Our orientation to change is born of the recognition that systems-level challenges are becoming more complex by the day. The theory of future architecture holds that such complexity can be harnessed to design better futures through collaborative efforts. Furthermore, via sophisticated orchestration of intangible forms such as trust, sentiment and power dynamics, future architecture creates conditions for more comprehensive and nuanced impact. Our current understanding of future architecture includes the following frameworks:
Imagination / Narrative / Embodiment
The INE framework is used to calibrate the dynamic interplay between imagination, narrative and embodiment. The more radical and unencumbered our imagination gets, the more we are equipped to develop powerful narratives that align values and transcend current cultural limitations. As these narratives become more diverse and complex, we are able to evolve our identity in ways that increase our capacity to more fully embody shared values on intellectual, emotional and spiritual levels. Such elevated embodiment opens up neurological pathways that can lead to expanded consciousness, thereby enhancing our motivation and ability to imagine outside of current realities.
Curiosity, Curation, Coordination, Commitment, Creation
5C provides the framework for a lifelong journey towards mastery in balancing the five elements – air, fire, water, earth and ether – within and around ourselves. The elements are mapped to five essential dimensions of any creative endeavor: Curiosity (air), Curation (fire), Coordination (water), Commitment (earth), and Creation (ether). This framework draws inspiration from multiple lineages of ancient wisdom and applies contemporary methodologies to facilitate individual practice as well as collective pursuit.
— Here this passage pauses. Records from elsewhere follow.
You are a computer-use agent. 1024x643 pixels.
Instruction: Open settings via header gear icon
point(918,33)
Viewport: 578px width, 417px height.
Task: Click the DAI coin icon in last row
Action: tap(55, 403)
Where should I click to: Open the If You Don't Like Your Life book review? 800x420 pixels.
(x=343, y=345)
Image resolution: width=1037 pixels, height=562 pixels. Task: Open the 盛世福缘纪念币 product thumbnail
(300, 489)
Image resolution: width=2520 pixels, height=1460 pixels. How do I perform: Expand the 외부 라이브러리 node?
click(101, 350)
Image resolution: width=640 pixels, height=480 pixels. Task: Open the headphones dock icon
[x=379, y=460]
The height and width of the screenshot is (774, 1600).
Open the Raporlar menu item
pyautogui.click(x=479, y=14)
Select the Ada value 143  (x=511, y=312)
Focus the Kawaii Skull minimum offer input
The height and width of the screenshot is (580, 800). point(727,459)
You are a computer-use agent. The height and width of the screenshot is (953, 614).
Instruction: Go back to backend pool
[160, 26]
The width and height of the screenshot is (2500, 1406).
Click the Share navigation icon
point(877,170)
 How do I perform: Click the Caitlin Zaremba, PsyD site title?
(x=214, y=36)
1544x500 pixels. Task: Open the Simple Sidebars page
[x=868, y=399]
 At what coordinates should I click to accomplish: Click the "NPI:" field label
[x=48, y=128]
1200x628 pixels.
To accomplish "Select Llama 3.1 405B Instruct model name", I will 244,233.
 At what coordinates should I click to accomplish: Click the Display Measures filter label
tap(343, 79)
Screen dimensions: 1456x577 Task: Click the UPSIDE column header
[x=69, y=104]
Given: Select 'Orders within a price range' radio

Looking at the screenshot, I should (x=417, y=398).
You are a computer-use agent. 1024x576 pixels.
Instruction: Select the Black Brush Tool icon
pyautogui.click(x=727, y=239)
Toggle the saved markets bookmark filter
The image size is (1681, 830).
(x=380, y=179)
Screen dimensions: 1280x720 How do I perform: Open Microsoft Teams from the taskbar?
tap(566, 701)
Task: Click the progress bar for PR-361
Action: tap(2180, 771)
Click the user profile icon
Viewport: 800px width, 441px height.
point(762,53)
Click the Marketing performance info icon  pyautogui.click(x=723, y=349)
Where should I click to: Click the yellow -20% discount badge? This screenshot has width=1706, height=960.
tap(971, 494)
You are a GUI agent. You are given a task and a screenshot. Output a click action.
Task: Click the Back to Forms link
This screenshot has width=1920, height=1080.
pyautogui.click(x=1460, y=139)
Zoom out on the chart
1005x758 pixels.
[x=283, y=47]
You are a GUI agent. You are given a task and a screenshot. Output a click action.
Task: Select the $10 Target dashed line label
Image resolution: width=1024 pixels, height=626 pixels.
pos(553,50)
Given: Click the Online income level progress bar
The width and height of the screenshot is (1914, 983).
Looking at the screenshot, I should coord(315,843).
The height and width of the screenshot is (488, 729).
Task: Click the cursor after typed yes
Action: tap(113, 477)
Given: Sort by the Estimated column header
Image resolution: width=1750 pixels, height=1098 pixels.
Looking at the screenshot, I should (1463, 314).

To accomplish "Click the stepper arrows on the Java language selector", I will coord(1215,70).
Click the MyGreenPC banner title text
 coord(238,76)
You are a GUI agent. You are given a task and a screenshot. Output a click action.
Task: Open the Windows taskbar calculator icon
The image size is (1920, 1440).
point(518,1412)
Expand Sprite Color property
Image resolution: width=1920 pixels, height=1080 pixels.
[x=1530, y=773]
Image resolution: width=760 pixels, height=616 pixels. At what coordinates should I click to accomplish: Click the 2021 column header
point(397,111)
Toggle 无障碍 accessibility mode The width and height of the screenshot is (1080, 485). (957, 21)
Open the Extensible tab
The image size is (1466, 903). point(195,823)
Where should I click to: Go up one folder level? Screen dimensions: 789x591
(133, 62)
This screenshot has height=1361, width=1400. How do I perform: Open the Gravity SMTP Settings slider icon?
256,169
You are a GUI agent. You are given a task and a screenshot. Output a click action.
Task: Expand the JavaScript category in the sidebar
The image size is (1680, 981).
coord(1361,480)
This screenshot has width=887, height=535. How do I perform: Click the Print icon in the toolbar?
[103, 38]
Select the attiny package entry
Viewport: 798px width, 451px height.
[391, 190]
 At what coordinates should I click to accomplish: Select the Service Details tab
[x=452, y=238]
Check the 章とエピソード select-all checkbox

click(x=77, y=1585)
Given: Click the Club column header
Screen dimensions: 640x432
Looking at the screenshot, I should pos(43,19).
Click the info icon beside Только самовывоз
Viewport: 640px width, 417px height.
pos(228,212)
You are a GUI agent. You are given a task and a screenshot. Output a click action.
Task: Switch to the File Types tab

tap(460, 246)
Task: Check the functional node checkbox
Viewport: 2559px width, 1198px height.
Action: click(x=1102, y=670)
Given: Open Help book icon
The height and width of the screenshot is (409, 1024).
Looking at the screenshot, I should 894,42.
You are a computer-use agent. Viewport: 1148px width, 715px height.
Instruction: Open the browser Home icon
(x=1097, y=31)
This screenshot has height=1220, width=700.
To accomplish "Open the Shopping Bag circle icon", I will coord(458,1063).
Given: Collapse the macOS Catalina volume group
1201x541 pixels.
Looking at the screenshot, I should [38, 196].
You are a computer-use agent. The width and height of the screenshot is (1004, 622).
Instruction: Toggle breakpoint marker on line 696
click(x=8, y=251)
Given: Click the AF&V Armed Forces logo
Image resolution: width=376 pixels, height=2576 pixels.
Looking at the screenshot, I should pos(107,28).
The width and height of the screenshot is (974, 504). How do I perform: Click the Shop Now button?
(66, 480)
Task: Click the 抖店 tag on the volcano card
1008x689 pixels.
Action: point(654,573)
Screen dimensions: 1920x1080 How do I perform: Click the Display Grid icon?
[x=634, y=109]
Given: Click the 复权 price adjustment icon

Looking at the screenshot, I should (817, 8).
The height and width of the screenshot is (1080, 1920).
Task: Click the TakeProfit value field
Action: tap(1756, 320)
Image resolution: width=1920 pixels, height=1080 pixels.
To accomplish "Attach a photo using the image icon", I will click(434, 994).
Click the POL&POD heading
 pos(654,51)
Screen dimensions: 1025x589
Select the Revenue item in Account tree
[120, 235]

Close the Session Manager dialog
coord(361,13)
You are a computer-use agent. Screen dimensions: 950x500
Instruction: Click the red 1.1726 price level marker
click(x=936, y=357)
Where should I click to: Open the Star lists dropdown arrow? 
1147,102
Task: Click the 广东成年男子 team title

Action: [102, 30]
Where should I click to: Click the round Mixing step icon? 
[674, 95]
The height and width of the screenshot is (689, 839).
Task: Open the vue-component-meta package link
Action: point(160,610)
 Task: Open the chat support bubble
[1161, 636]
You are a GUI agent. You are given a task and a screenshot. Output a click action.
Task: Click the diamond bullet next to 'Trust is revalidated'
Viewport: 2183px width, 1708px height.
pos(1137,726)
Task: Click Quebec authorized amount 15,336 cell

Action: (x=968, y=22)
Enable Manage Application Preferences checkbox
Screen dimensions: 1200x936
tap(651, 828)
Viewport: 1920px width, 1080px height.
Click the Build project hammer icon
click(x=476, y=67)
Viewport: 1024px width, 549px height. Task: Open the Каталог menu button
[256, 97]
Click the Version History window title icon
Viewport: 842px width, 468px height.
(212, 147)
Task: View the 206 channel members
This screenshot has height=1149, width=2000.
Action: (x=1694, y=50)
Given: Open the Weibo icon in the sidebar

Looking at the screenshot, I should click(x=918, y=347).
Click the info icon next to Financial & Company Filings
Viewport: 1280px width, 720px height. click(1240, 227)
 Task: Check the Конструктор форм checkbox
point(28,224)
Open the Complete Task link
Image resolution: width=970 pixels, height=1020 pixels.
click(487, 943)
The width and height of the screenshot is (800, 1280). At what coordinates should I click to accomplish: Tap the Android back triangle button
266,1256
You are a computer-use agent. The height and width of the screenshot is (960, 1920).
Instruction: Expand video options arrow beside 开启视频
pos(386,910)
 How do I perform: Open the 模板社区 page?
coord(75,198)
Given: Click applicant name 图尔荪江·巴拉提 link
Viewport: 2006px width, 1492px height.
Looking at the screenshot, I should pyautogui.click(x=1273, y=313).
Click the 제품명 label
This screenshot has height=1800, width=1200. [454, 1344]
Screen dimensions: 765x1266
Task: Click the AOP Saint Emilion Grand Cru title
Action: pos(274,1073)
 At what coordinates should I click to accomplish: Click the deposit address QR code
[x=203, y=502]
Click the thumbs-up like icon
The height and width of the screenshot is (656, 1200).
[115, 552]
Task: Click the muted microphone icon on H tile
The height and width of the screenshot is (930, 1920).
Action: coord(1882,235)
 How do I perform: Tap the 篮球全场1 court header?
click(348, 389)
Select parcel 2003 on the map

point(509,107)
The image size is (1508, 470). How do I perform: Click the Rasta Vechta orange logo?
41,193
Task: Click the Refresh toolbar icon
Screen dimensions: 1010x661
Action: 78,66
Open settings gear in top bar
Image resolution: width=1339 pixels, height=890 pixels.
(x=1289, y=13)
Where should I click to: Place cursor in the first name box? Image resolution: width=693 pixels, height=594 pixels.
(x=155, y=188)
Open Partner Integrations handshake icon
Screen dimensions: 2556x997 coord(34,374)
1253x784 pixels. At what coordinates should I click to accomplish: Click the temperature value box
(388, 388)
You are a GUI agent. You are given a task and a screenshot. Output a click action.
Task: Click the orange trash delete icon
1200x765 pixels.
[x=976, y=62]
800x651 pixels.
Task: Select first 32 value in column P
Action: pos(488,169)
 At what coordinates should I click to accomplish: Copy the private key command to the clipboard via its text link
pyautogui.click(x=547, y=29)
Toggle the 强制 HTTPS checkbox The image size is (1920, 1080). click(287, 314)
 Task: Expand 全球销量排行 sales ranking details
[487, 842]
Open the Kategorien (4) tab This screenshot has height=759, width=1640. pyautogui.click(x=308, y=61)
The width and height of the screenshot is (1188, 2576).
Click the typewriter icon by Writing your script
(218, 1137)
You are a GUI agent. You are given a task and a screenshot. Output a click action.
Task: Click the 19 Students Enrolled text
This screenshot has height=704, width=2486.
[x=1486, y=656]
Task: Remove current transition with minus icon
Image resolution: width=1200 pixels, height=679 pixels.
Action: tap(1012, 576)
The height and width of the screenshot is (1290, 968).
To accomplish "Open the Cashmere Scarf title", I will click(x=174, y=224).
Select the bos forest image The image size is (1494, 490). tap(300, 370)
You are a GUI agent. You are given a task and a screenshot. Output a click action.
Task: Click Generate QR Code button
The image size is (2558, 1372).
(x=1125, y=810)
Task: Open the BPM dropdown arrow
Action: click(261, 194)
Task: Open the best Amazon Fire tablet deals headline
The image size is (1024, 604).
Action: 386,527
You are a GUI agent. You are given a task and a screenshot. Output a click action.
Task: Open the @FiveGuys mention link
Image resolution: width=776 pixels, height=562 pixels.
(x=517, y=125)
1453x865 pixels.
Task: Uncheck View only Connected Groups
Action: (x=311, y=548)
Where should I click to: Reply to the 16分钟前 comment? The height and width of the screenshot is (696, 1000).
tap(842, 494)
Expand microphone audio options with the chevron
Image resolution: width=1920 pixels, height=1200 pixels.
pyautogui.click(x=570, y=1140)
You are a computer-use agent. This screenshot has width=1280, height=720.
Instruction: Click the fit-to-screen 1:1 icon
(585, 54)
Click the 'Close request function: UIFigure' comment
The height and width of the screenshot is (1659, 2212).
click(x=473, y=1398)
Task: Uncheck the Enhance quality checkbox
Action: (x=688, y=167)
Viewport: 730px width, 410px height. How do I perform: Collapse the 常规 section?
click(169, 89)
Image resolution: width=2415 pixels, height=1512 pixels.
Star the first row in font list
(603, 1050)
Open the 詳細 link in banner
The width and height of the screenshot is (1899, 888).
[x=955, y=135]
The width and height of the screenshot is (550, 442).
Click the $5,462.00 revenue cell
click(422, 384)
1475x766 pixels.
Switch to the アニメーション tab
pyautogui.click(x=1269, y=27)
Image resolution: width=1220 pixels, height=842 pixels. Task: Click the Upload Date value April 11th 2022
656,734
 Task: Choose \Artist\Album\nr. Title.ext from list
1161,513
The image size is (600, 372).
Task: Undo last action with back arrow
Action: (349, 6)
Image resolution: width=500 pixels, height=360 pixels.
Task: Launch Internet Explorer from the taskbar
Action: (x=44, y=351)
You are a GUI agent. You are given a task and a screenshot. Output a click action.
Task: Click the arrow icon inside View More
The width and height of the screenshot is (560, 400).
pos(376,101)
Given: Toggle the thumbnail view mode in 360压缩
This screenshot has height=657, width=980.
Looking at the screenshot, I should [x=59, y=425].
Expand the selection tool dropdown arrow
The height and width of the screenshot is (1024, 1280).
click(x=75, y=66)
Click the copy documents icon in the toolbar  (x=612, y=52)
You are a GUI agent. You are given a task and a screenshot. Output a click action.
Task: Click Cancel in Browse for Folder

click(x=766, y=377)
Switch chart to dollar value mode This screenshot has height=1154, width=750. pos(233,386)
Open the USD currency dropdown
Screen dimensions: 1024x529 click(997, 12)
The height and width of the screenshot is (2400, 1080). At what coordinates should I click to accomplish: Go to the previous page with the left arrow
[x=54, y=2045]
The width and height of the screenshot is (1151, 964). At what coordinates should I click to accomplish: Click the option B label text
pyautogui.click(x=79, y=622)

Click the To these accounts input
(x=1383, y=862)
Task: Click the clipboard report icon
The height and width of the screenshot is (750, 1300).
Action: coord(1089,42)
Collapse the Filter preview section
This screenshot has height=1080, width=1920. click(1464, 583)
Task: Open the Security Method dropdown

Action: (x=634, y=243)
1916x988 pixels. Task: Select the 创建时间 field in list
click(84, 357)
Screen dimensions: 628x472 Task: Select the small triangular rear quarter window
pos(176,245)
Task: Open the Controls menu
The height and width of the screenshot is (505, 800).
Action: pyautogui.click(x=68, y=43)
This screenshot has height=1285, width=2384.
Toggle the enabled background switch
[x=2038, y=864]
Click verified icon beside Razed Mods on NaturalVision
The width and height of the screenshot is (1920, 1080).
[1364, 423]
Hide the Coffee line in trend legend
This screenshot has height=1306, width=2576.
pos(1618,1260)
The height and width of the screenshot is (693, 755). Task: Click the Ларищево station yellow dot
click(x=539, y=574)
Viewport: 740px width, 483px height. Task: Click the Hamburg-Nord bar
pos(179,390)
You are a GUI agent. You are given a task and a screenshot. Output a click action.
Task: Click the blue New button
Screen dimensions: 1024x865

Agnostic Contextual Design
ACD is a framework used to encourage an agnostic and contextual approach to problem-solving. The goal is for individuals and collectives to responsively integrate synergistic mindsets, skills and tools to address emerging complexity.
Story / Rule / Money
SRM is a framework for systems intervention. It provides three critical lenses – story, rule, money – for analyzing any given system’s propensity to change through intentional design. Key areas for investigation include how individual stories become collective narratives, how the process of narrative co-creation helps to align values, create incentives, change behaviors and shift power structures, and how access to capital is determined by the interplay of all these elements.